Sunday night - Connor was back, Draining the extra fluid was helping. He drank Hot Chocolate, and ate Jimmy Johns. He was watching his favorite movie and singing along.
Monday - Today is the Day! He was wheeled in and put out again at 9am. The surgery to remove the tumor will take 4-8hrs. We receive updates from the staff hourly on his progress. He is doing great so far!!

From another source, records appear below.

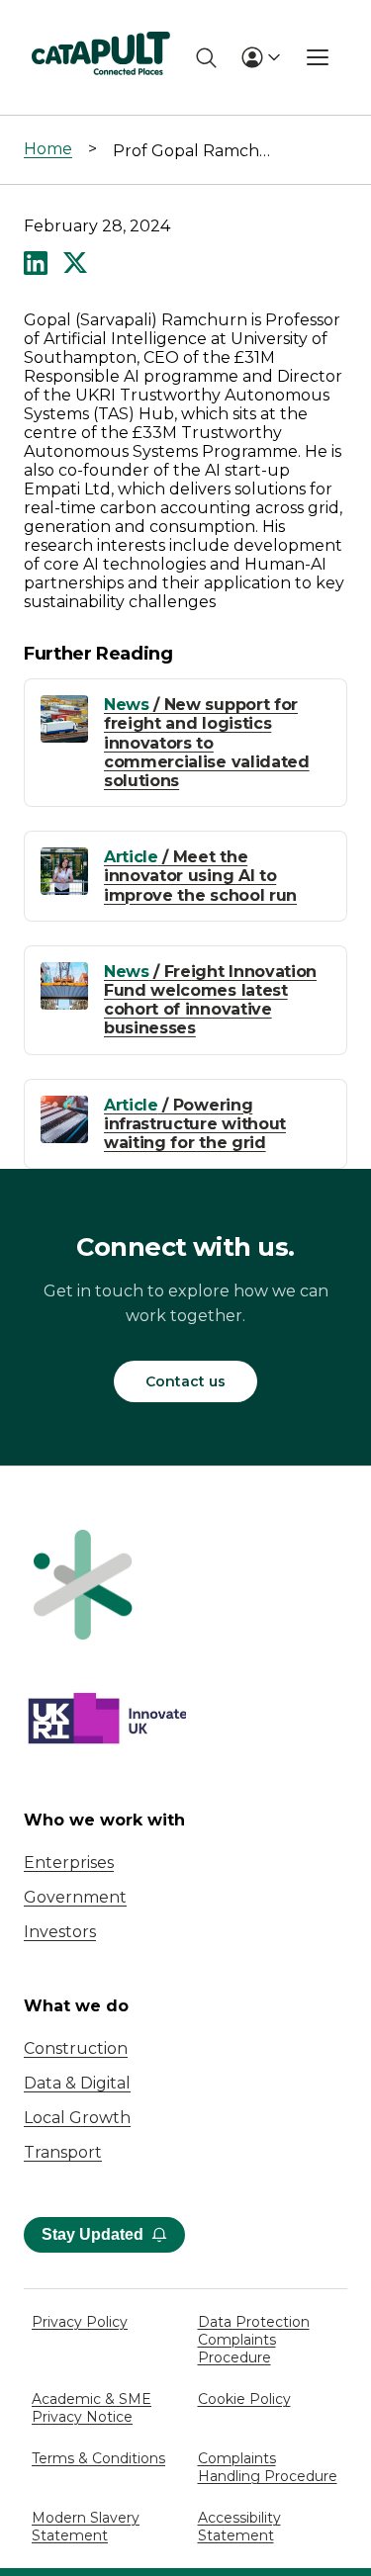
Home (48, 148)
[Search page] (206, 58)
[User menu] (260, 57)
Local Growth (77, 2117)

We do not know yet exactly what this tumor is, until it is out and Biopsied! We have been told that they are pretty sure that it is cancerous and They think it is Medulloblastoma. If it is it will be a very long road, he will not be able to speak or walk. It should take 3months to a year for him to be back to normal. Chemotherapy or Radiation or both are possible, but until biopsy is done we will not know for sure exactly what the plan is.
Tuesday June 30th update:
Recovery is going good so far. There was some blood drawn for testing and met with the Dr. they suspect they got the whole tumor out. Connor went for another MRI to check and make sure they got it all. The rest of the day was spent recovering from everything.
Wednesday July 1st
The drain tube for the brain has been removed and a couple of the IV's along with it. Sounds like we will be moving off the ICU floor and into another room for the duration of the stay. We met with the chemo and radiation Dr's to talk about a short term and long term plan. It is as they suspected and he will need chemo and radiation. There still need to be a spinal tap to check the brain fluid lower in the spine to see if it is carrying the cancer cells. If so an aggressive attack of chemo and radiation will be needed over a four month span. This will make him very weak and very poor immune system. If the fluid comes back with no cancer cells then a less aggressive attack will be needed over a nine month span but can be handled as an outpatient procedure.
Thank you to everyone that can help. We have a whole year ahead of us before it starts to taper off.